One of the major philatelic events of the year took place in Dallas, Texas on Thursday (November 19), when Bill Gross's British North American postage stamps collection went under the hammer at Spink Shreves.
Gross's status as the leading bond trader in the world (some refer to him simply as "The Bond King") is nearly matched by his fame as a stamp collector.
The overall amounted netted by the sale of Gross's British North American collection was $1.9m. It sold alongside his 81 Confederate stamps, the sales results of which have yet to be published.
Unsurprisingly, the top sale from the peerless collection was a legendary classic rarity: an 1851 12d Black on laid paper, bringing an astonishing $260,000.
Originally, only 1,450 12d Blacks were ever sold as the stamp's limited usage for specific postal rates made it unpopular. All the others were believed to have been destroyed.
Selling for a slightly lower $250,000 was an 1851 12d Black on a double-rate 1852 cover addressed to New York City.
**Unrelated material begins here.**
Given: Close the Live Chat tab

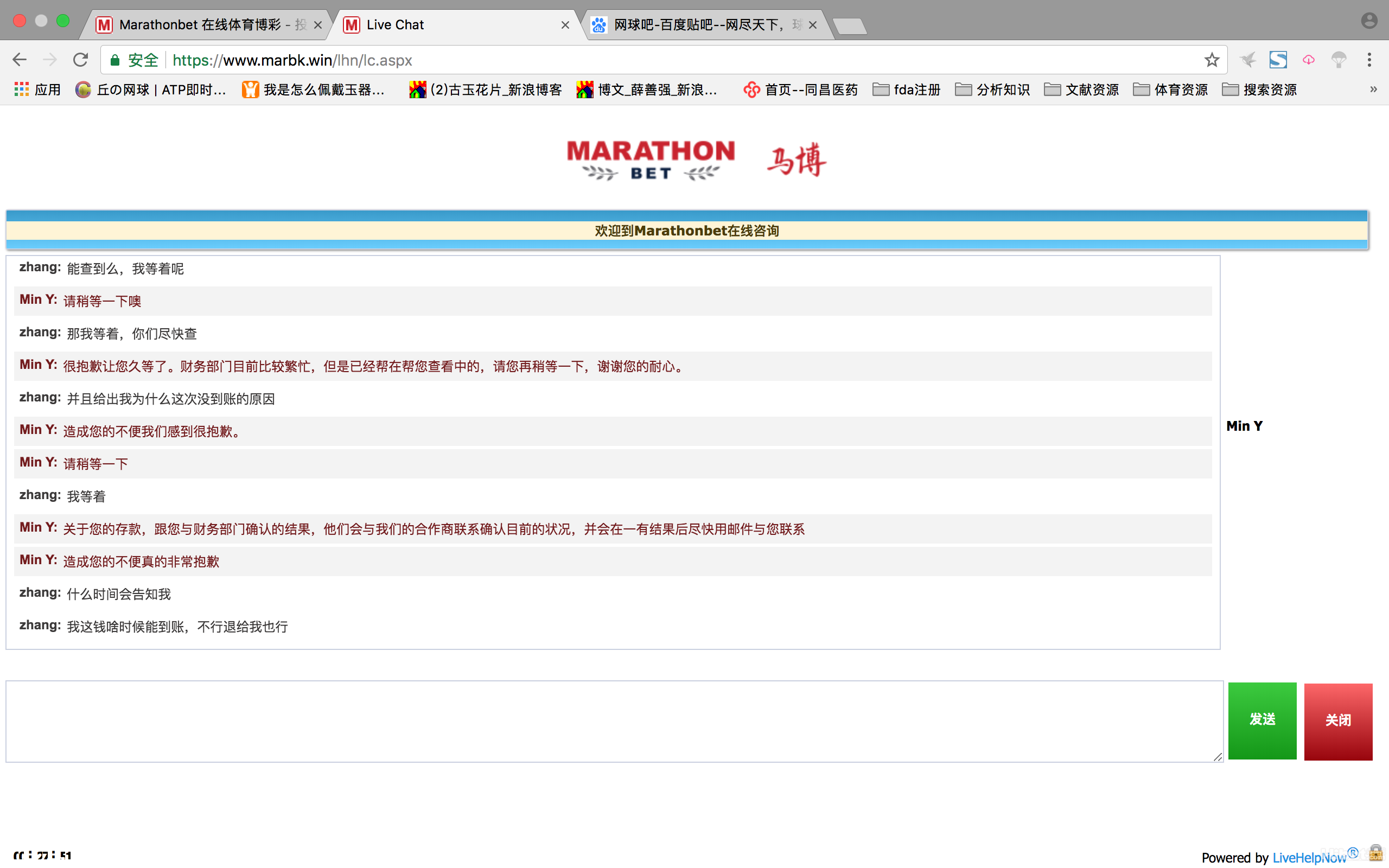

Regarded not only as one of the most important covers of British North America but of the entire world, and with only three or four genuine editions in existence, the stamp justified its quarter of a million dollar selling price.
Leading the five-figure selling stamps was a petit mourning cover addressed to "HM's 9th Regiment" in Madras, India, adorned with a pair of 1851 1/- Dull Violet stamps - aka the so-called "cold violet" - and a single 6p Yellow green.
One of the stand-out gems in an already exceptional collection, the cover sold for $85,000.
Meanwhile, an 1851 6p Slate violet and laid paper, acquired by Gross when he bought the legendary John Chapin collection of US and Canadian stamps in 2003.
Boasting an exceptional proof-like colour and impression on fresh paper, with distinct laid lines and large margins all around, the extremely fine stamp brought $65,000.
A slightly older an immensely rare 1855 6p Slate gray on wove paper sold for a slightly lower $60,000. Also exceptionally fine, the stamp was bought by Bill Gross for a then-record $19,800 in 1994.
Also among the big sellers was an important classic 1857 1/- Scarlet vermillion, with outstanding colour and an incredibly intense deeply-etched expression. One of the few completely sound original gum examples of the 1857 One Shilling Scarlet vermilion in existence, it sold for $50,000.
The results released by Gross's Confederate stamps collection had yet to be published at the time of writing, and will likely include big sellers to match the hugely successful British North American sale.
, Gross will donate the entire proceeds of the sale to the Smithsonian National Postal Museum.